DELİLLER: —— Esas sayılı dosyası, Bono, Nüfus Kayıtları,——plakalı aracın tescil bilgilerini gösterir ——Birliği yazı cevabı,Yemin, Dosya kapsamındaki bilgi ve belgeler.
DEĞERLENDİRME VE SONUÇ;
Dava Menfi Tespit (Kambiyo Senetlerinden Kaynaklanan) istemine ilişkindir.

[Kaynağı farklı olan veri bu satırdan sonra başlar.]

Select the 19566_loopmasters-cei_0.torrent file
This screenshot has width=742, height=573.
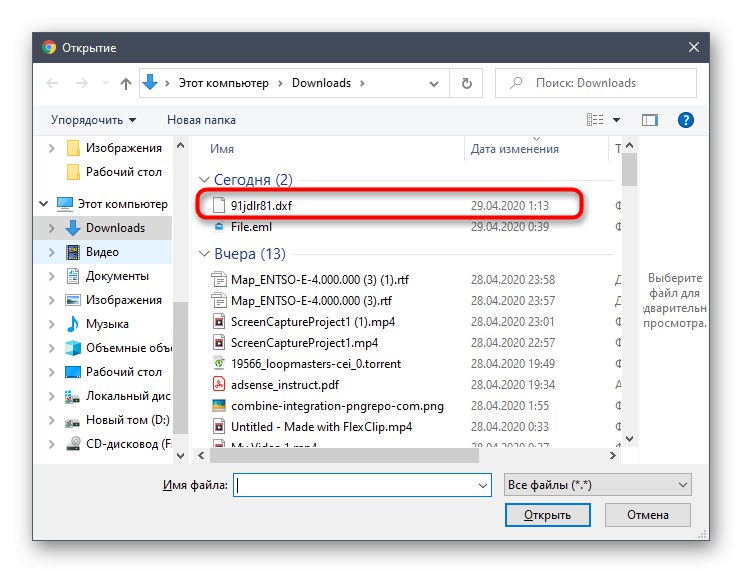[316, 364]
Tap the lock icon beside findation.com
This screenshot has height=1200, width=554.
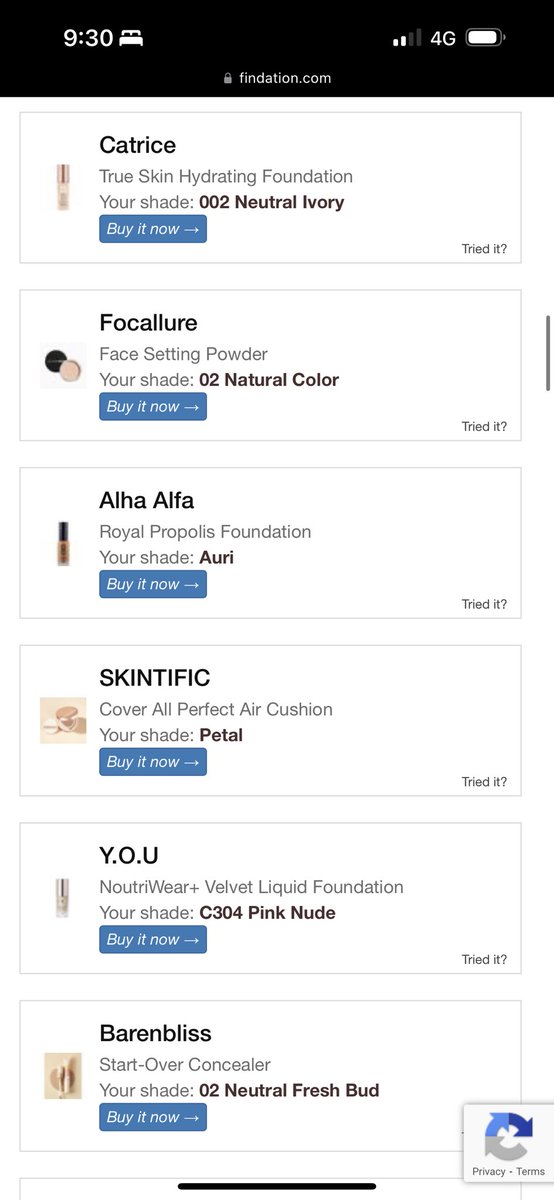[x=229, y=78]
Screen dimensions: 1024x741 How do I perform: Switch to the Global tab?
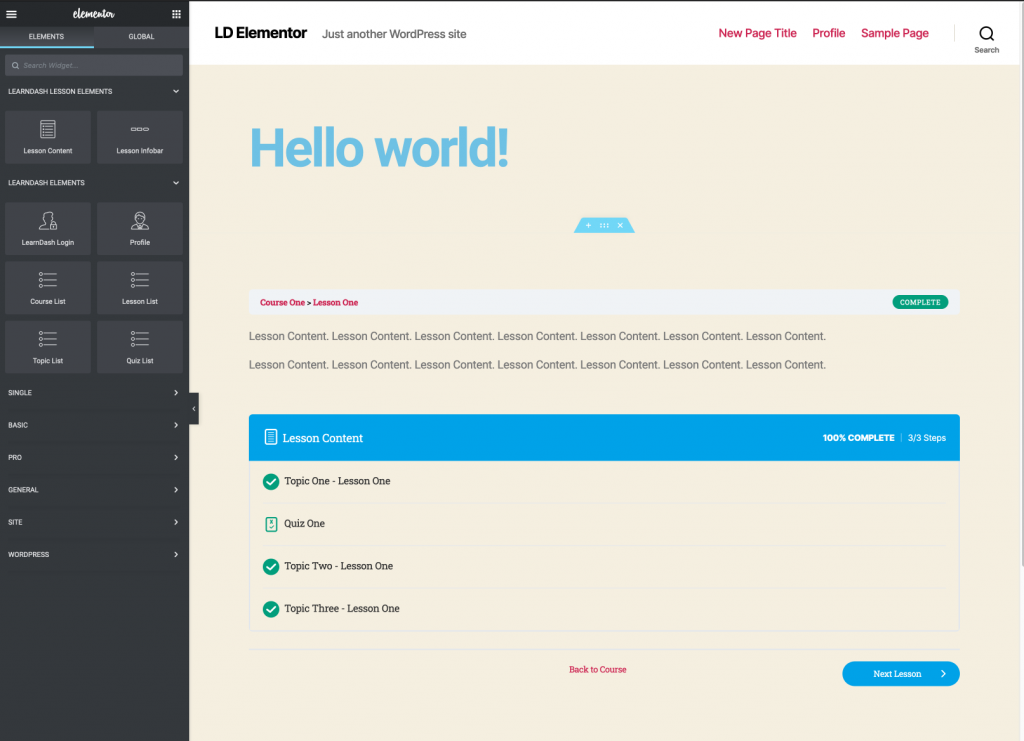(141, 37)
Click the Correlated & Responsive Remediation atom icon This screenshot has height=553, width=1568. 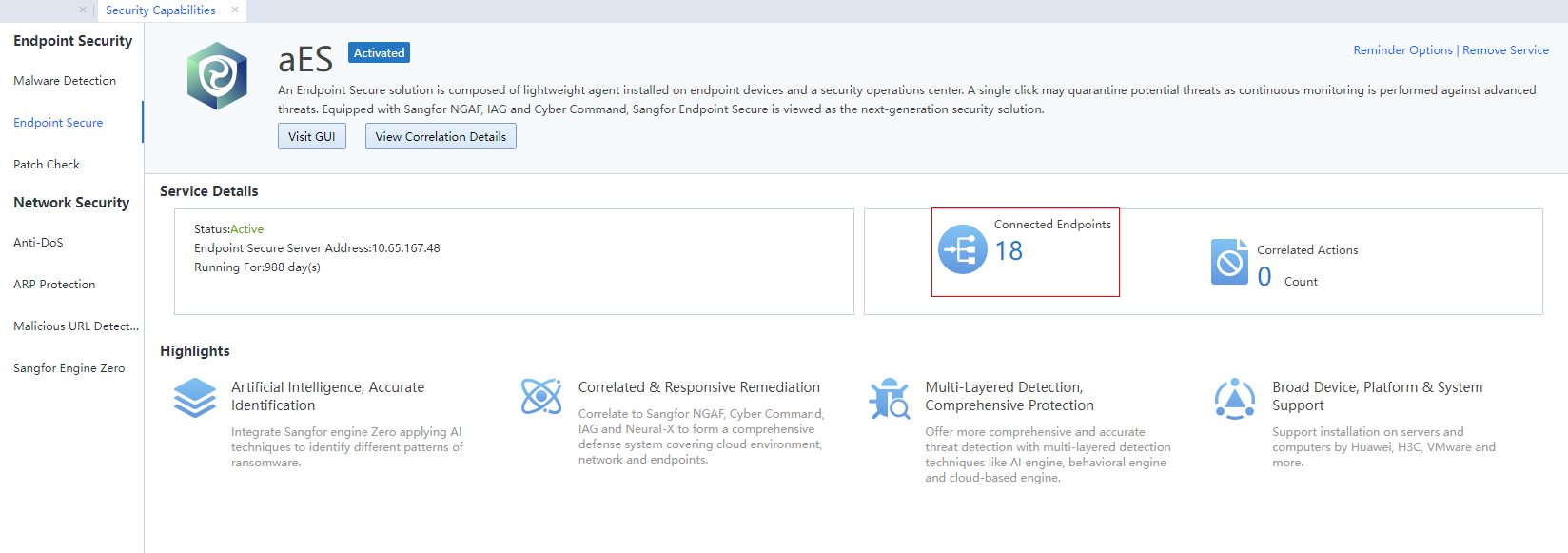click(541, 396)
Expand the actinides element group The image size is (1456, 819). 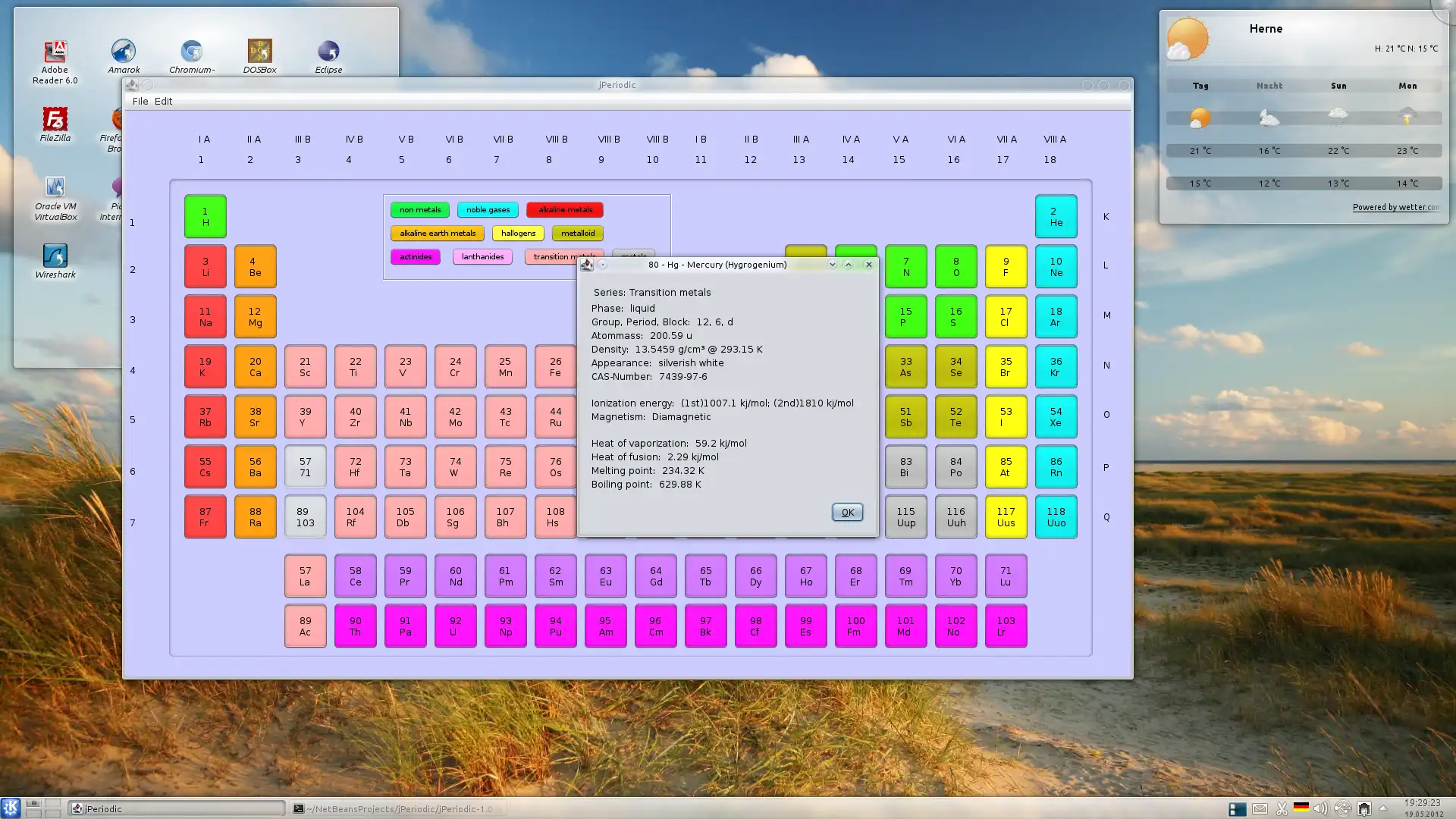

——- Hukuk Dairesinin 17/01/2023 tarih —— Karar sayılı ilamı gereğince mahkememize iade edilen işbu dosya ve dava nedeniyle evvela Anayasa’nın 141/4 ve 6100 Sayılı HMK’nin 30.maddesi gereğince usul ekonomisi ilkesi gözetilerek 6100 sayılı HMK’nin 114 ve 115. maddelerinde bulunan düzenleme kapsamında Bam kararı gözetilerek dava şartlarına yönelik yapılan inceleme ve değerlendirme sonucunda aşağıdaki hüküm sonuca ulaşılmıştır.Anayasa’nın 37. maddesine göre “Hiç kimse kanunen tabi olduğu mahkemeden başka bir merci önüne çıkarılamaz”. 6100 sayılı Hukuk Muhakemeleri Kanunu’nun 1. maddesine göre, “Mahkemelerin görevi, ancak kanunla düzenlenir. Göreve ilişkin kurallar, kamu düzenindendir.” 6100 sayılı Hukuk Muhakemeleri Kanunu’nun 114/(1)-c maddesine göre, mahkemenin görevli olması dava şartıdır. 115. maddesine göre ise “Mahkeme, dava şartlarının mevcut olup olmadığını, davanın her aşamasında kendiliğinden araştırır. Taraflar da dava şartı noksanlığını her zaman ileri sürebilirler. Mahkeme, dava şartı noksanlığını tespit ederse davanın usulden reddine karar verir.” Bu yasal çerçevede mahkemelerce görev konusu her aşamada resen gözetilmesi gerekmektedir.6102 Sayılı TTK’nin 4.maddesine göre, bir davanın ticari dava sayılması için uyuşmazlığın konusu işin her iki tarafında ticari işletmesiyle ilgili olması ya da tarafların tacir olup olmadıklarına veya işin tarafların ticari işletmesiyle ilgili olup olmamasına bakılmaksızın TTK veya diğer kanunlarda o davaya Asliye Ticaret Mahkemesinin bakacağı yönünde özel düzenleme olmalıdır. Yine Türk Ticaret Kanunun 19/2.maddesi uyarınca, taraflardan biri için ticari iş sayılan bir işin diğeri içinde ticari iş sayılmasının görevin belirlenmesi yönünden bir etkisi bulunmamaktadır.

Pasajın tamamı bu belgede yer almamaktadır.